### Page text
Anybody here know the Image Comics story better than I do?
Good quote material.
Is this because there are no good clear laws that support cooperative initiatives?
Big topic. But in a few bullet points:
Many of the laws states have for forming cooperatives as a specific type of legal entity were written decades ago, specifically for agricultural cooperatives and occasionally for consumer cooperatives like grocery stores. Specific rules often don’t fit technology and worker cooperatives very well. For example, many ag-inspired co-op laws assume all owner-members will live and work in the same state.
Corporations and limited liability companies are way more common, better understood, and easier to find help with, nationwide. State-law cooperatives are a narrow exception, while corporations and LLCs are the rule. Everyone from banks to lawyers to accounts to tax people will be far more familiar with corporations and LLCs. Picking anything else is a bit like building a website on a niche operating system. Your talent pool shrinks and everything becomes more expensive. For the cost-benefit to work out, you want to be really sure the niche is your niche.
Corporation laws and especially limited liability company laws afford so much flexibility that it’s perfectly possible to build a governance structure along cooperative principles on those “platforms”. Advisers more used to hierarchical management will occasionally stumble or balk, but it’s all well within the bounds of customizability.
There’s a movement in the United States to get a new model cooperative law adopted in all the states. But it’s still in early days, and I’m not yet convinced that well advised co-ops would rush to use the new uniform law once enacted. There are some potential tax advantages, for certain kinds of co-ops. But overall, it feels more like a bid for official recognition of the reviving co-op movement than a legislative project of encouraging or subsidizing that form of organization.
This plays a significance in investments world.
I have never seen example of what you are describing. Then again I am no lawyer and have seen only a handful of bylaws from various technology consultancy cooperatives.
Fascinating! Any sources where I could find more information?
If it ain’t broke, don’t try to fix it!
I know i’m essentially necro-ing an older thread, however…
This is perfect encapsulation of what Unger described as the deliberate corporatisation of collective endeavours. It stinks, and unless and until concrete actions are taken to resist it, to create pools of service providers who can effectively undermine the status quo, it will continue to stink.
There’s no reason that a collective qua collective should have to create a board of directors, file returns to some board of corporate inspectors, file tax returns et al, other than that the laws have been deliberately designed to force them into that position.
This isn’t a problem peculiar to the USA, however, the EU is particularly enthusiastic about corporatising every field of human activity.
At least here in the United States, they don’t have to. It’s perfectly possible to carry on a project or business without forming a formal legal entity. Just carrying on a relationship to do trade or business automatically creates a “partnership” automatically under our law. So-called “unincorporated associations” can and do get tax exemption as 501©(3) charities.

### Data section

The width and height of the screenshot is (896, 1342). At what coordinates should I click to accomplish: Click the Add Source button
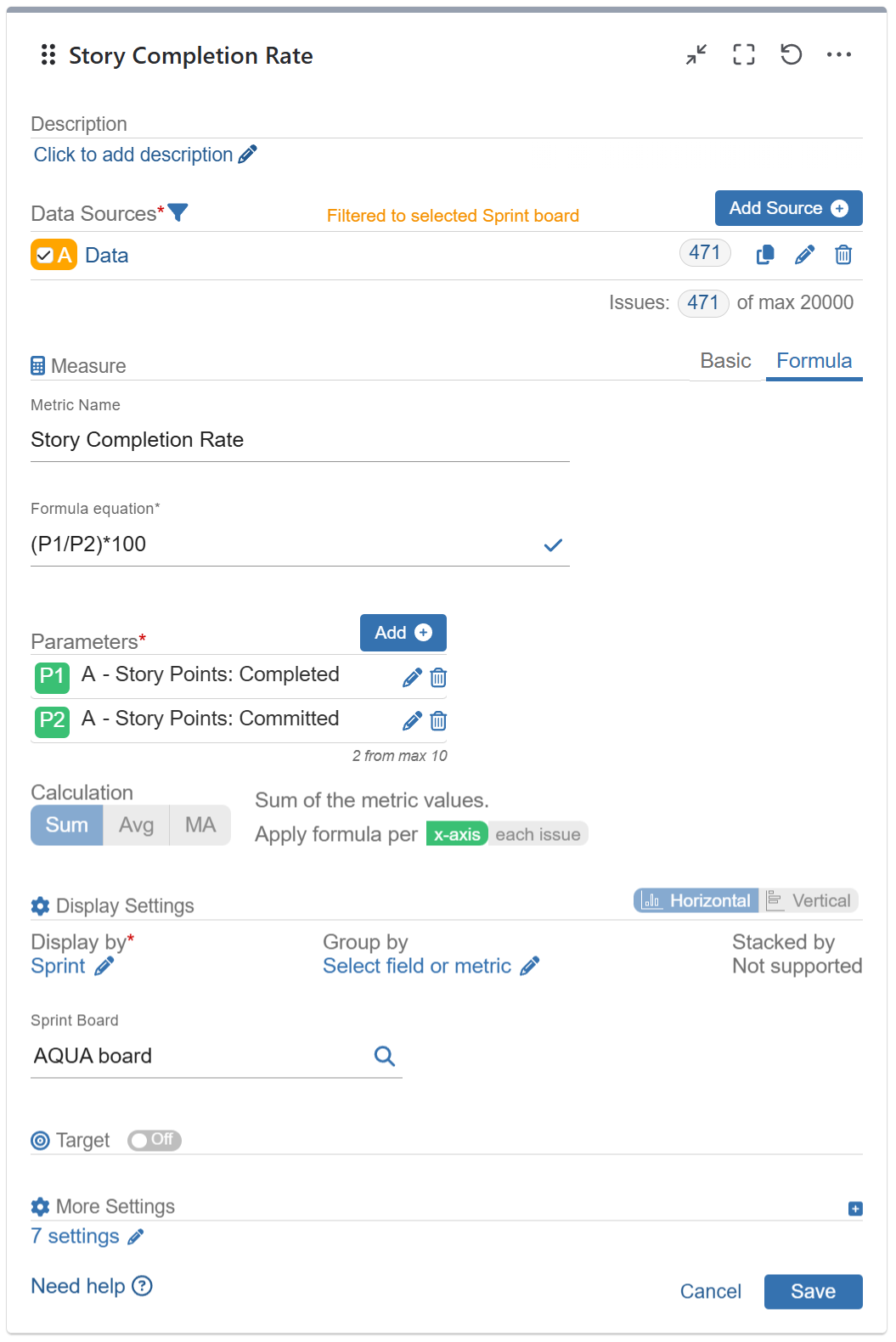788,208
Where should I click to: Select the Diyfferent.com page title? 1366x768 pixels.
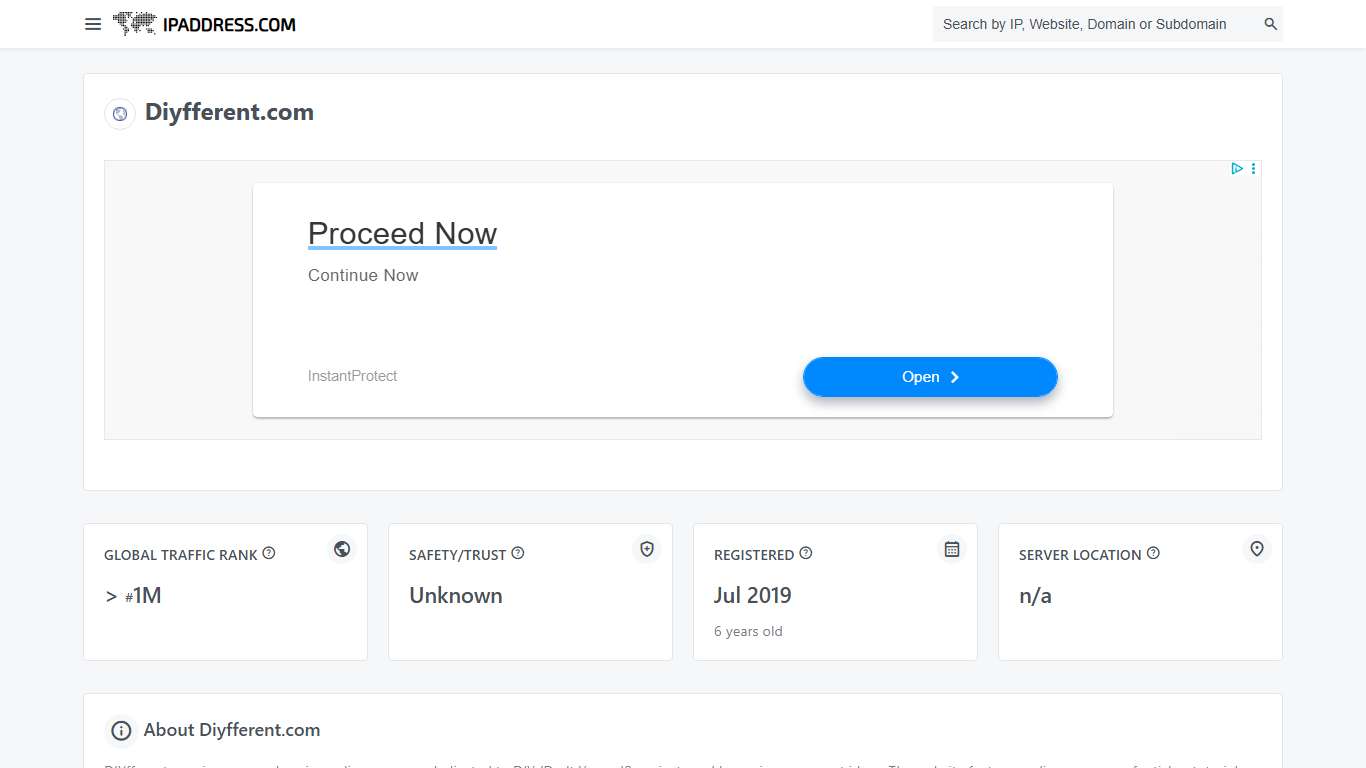228,112
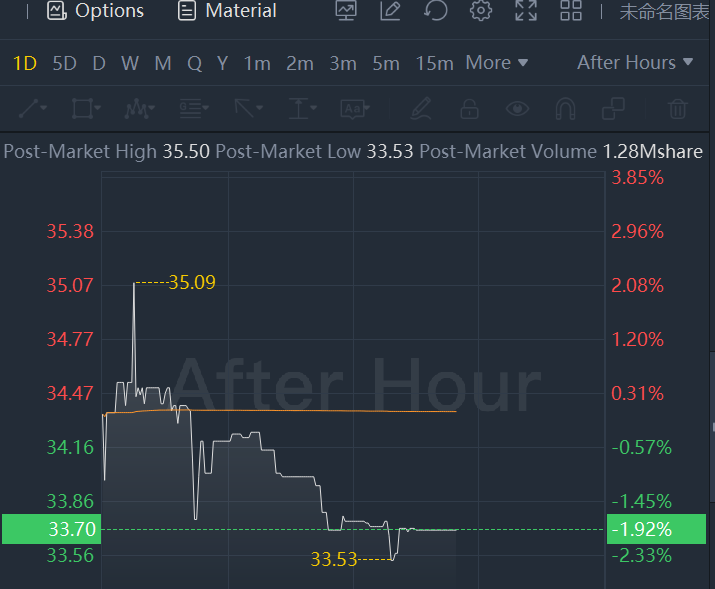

### Required work
a. Repeat the cooperative law discussion from "There’s no reason" up to and including "into that position.".
b. According to the cooperative law discussion, what do many co-op laws modeled on agriculture assume about owner-members?
The listing comes from a separate source, unrelated to the cooperative law discussion.

### The solutions
a.
There’s no reason that a collective qua collective should have to create a board of directors, file returns to some board of corporate inspectors, file tax returns et al, other than that the laws have been deliberately designed to force them into that position.

b. They assume all owner-members will live and work in the same state.